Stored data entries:

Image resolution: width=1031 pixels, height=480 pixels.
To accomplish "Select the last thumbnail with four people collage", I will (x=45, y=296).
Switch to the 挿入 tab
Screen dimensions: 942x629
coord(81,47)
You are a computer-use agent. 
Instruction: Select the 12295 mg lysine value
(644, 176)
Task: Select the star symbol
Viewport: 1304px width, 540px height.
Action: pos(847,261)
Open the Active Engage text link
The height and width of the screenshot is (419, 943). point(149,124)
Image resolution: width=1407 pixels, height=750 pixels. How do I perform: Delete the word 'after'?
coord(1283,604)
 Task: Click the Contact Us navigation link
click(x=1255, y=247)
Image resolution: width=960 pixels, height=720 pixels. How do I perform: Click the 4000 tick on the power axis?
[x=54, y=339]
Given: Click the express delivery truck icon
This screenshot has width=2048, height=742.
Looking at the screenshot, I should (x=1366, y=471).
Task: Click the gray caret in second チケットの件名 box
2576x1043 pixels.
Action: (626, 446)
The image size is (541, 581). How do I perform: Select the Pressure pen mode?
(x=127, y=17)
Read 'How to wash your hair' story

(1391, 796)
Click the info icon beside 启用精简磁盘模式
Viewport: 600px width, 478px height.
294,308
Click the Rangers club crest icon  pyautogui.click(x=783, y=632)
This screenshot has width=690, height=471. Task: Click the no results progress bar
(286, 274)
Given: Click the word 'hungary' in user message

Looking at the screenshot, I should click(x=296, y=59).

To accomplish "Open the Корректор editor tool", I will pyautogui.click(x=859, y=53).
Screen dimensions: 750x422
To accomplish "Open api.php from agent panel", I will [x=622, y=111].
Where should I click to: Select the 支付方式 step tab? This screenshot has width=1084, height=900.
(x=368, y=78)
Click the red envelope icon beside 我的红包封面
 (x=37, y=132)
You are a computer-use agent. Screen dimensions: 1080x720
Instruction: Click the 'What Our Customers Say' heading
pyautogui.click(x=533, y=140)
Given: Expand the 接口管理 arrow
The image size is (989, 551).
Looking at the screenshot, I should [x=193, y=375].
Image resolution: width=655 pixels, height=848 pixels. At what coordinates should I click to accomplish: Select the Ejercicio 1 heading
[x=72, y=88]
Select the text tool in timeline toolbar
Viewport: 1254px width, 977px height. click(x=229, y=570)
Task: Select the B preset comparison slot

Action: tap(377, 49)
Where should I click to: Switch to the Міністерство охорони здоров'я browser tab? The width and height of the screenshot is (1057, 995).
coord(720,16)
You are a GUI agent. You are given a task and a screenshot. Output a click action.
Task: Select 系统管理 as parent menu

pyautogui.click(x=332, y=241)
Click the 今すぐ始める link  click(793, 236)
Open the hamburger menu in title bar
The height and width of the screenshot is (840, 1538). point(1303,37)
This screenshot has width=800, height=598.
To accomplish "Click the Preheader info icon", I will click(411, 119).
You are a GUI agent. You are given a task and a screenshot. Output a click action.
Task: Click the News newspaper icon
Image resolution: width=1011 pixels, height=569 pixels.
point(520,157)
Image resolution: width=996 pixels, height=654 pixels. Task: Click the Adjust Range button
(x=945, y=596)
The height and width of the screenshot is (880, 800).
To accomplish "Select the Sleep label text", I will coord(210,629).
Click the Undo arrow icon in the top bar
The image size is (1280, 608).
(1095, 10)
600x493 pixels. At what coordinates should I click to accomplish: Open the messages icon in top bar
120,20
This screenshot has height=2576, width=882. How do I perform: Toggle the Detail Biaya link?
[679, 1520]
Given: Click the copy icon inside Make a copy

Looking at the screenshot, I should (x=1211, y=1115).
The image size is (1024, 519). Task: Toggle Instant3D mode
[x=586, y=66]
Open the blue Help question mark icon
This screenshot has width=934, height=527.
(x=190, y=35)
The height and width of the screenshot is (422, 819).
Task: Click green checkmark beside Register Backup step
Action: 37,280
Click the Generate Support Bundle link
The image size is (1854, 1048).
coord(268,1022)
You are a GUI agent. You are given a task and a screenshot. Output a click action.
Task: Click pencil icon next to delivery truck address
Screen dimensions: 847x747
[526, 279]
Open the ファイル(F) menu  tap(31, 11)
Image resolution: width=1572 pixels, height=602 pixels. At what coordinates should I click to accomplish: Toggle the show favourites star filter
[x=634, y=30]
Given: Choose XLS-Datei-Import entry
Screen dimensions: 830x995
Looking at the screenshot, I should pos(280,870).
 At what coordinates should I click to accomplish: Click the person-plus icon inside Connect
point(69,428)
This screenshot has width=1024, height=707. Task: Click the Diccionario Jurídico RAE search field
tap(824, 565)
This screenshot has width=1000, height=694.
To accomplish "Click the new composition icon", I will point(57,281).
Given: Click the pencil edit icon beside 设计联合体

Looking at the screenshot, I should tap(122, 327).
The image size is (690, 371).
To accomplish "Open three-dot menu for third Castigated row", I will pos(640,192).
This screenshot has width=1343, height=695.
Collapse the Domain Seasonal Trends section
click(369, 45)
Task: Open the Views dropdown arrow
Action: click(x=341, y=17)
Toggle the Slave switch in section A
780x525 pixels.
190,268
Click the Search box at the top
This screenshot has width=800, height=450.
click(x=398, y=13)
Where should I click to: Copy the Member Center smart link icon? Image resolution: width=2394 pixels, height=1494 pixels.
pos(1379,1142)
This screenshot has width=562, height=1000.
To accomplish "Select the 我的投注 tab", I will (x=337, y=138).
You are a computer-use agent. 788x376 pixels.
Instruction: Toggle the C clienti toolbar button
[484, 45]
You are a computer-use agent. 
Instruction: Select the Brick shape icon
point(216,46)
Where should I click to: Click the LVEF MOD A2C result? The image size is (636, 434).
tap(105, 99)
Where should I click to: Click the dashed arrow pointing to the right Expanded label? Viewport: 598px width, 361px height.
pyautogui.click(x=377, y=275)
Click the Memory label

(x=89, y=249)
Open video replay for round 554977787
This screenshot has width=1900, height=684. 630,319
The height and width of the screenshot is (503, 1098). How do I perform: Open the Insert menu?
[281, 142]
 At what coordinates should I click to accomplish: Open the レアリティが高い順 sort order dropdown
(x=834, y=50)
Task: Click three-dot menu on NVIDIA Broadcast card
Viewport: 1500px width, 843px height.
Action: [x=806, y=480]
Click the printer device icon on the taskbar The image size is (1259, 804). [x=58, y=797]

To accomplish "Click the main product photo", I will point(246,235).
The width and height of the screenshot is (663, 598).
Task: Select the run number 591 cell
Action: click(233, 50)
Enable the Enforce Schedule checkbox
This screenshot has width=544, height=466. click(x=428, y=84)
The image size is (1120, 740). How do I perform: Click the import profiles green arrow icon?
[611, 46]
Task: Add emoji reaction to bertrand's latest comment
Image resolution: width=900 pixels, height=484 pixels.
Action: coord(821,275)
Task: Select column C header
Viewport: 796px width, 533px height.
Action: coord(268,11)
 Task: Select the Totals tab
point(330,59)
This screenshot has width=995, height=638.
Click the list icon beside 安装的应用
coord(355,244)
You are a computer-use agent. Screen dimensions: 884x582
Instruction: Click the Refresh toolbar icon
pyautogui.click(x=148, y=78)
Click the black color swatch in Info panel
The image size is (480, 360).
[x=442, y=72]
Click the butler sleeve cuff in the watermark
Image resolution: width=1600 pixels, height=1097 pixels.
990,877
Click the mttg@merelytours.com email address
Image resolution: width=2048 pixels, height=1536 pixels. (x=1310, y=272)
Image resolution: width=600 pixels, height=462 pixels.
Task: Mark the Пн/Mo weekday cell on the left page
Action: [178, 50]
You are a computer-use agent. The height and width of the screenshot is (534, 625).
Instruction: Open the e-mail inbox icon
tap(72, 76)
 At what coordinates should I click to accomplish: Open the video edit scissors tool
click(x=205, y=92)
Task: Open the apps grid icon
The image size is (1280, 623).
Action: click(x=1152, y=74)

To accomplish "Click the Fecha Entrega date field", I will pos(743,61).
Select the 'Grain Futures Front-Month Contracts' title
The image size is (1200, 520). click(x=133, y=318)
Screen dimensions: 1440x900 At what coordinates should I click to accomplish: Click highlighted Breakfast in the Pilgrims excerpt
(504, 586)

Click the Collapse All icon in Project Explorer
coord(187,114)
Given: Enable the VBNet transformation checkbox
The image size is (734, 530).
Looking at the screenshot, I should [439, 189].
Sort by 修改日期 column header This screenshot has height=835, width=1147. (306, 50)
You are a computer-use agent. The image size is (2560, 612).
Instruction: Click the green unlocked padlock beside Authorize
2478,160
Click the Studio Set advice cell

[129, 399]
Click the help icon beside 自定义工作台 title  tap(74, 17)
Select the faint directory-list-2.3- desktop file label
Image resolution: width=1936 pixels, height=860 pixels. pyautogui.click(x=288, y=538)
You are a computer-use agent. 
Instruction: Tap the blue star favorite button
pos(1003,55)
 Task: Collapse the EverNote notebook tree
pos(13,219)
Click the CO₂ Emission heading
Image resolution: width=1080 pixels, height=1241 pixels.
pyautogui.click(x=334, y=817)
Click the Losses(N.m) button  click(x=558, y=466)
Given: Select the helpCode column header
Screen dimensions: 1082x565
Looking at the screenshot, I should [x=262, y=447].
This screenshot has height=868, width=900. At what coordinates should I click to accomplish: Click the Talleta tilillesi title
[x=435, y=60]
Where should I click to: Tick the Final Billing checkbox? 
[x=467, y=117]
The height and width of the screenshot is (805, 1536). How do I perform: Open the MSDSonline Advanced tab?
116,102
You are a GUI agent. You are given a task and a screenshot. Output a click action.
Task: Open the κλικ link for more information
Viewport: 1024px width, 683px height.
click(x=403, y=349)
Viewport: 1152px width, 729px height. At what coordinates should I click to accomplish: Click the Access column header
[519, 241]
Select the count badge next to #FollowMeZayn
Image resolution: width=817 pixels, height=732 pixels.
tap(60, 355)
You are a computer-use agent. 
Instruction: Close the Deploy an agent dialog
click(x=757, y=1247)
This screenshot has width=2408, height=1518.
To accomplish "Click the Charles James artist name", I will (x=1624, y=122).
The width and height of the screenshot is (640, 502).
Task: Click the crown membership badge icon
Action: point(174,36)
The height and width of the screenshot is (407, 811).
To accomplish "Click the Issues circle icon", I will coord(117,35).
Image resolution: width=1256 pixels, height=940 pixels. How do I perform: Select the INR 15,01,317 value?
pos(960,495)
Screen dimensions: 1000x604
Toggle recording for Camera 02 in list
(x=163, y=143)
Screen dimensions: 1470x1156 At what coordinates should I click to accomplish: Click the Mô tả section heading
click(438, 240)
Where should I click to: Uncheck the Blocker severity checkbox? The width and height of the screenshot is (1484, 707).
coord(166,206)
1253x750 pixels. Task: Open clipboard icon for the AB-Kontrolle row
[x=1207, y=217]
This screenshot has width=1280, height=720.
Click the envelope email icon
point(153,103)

Exercise aim: An exact repeat of the lines from the one containing "The height and width of the screenshot is (407, 811)." through the final line of the entries is the whole answer.

Exercise solution:
The height and width of the screenshot is (407, 811).
To accomplish "Click the Issues circle icon", I will coord(117,35).
Image resolution: width=1256 pixels, height=940 pixels. How do I perform: Select the INR 15,01,317 value?
pos(960,495)
Screen dimensions: 1000x604
Toggle recording for Camera 02 in list
(x=163, y=143)
Screen dimensions: 1470x1156 At what coordinates should I click to accomplish: Click the Mô tả section heading
click(438, 240)
Where should I click to: Uncheck the Blocker severity checkbox? The width and height of the screenshot is (1484, 707).
coord(166,206)
1253x750 pixels. Task: Open clipboard icon for the AB-Kontrolle row
[x=1207, y=217]
This screenshot has width=1280, height=720.
Click the envelope email icon
point(153,103)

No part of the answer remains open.